The following chart of the Dow/gold ratio (the Dow Industrials Index in gold terms) shows that the October-2002 low was NOT a major bottom in real terms. Thanks largely to the effects of inflation the Dow's nominal price is now comfortably above its Q1-2000 peak, but in gold terms the Dow is still well below its October-2002 LOW. Rather than a new bull market or a resumption of the 1980s-90s bull market in equities, what we've had since the October-2002 nominal bottom in the Dow is a bear market in the currency in which US equity prices are quoted.

But isn't it possible that both the Dow and gold are in long-term bull markets, in which case the on-going slide in the Dow/gold ratio would just be a reflection of gold's bull market being bigger/better than the Dow's bull market?

The answer is no. Being long-term bullish on both gold and the US stock market is a logical inconsistency of immense proportions because for hundreds of years gold's primary trend has moved opposite to the primary trend of the world's senior stock market. The relationship between the two markets is the way it is because the investment demand for gold -- the most important driver of the gold price by a country mile -- rises and falls in response to changes in the REAL returns being provided by financial assets. In particular, during long periods when the stock market generates good real returns the investment demand for gold tapers-off, whereas the investment demand for gold ramps-up during long periods when the stock market's real returns are sub-par. Therefore, if gold commenced a secular bull market during 2000-2001 then the US stock market commenced a secular bear market at around the same time, and vice versa.

So, here's what we know:

1. Oct-2002 may have provided the ultimate low for the US stock market in terms of depreciating dollars, but in real terms the Oct-2002 bottom was just a 'pit stop' on the way to much lower levels.

2. In real (gold) terms the US stock market trended lower from the first quarter of 2000 through to the second quarter of 2006, losing more the 50% of its value in the process.

Our interpretation of these facts is that a secular BEAR market in US equities commenced in 2000 and continues to this day. This is just a theory and cannot be proved, but in addition to being consistent with the performance of the Dow/gold ratio it is consistent with a) the long-term valuation trend (secular bear markets are about falling valuations, not necessarily falling prices), b) our view that gold commenced a secular bull market at roughly the same time, and c) the fact that it has taken a huge amount of monetary expansion over the past 6 years just to get the Dow and the S&P500 back to near their 2000 highs.

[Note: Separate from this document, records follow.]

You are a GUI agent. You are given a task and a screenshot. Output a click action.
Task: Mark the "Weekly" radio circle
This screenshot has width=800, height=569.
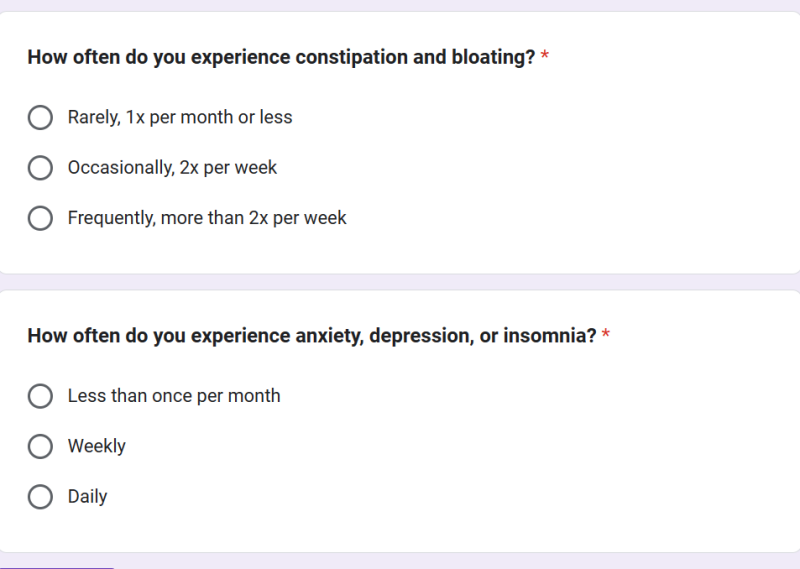click(x=40, y=447)
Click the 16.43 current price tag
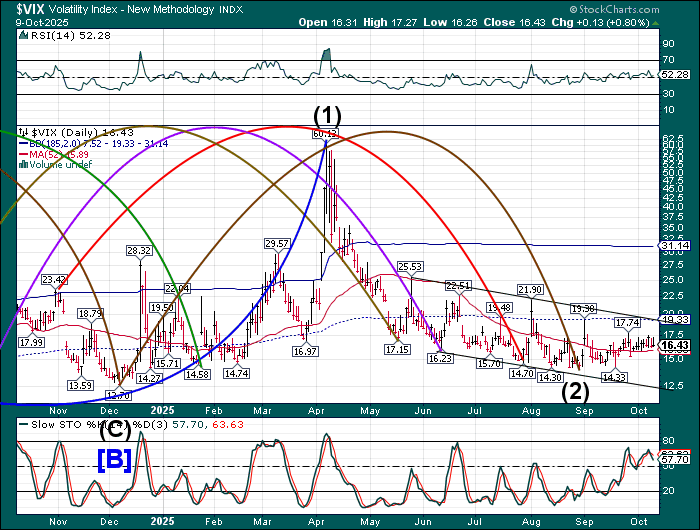 coord(676,345)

The most bullish forecast that we can come up with for the US stock market is that the Dow/gold ratio commenced a cyclical bull market -- a 1-2 year counter-trend rebound within the context of a long-term decline -- in May of 2006. We currently don't consider this to be the most likely scenario, but it will move to centre-stage if the Dow/gold and S&P500/gold ratios exceed their October-2006 highs.

*Prior to 1971 gold was either the official money or the official money was linked to gold at a fixed rate. As a result, prior to 1971 the stock market's nominal price trend and its real price trend were effectively one and the same. However, from 1971 onward there has been no official link between gold and the dollar and, therefore, no restriction on the amount of new money that can be printed or borrowed into existence. This has created some huge differences between the Dow's nominal trend and its inflation-adjusted trend. For example, in nominal dollar terms the Dow essentially traded sideways between 1966 and 1980, but in real terms it collapsed.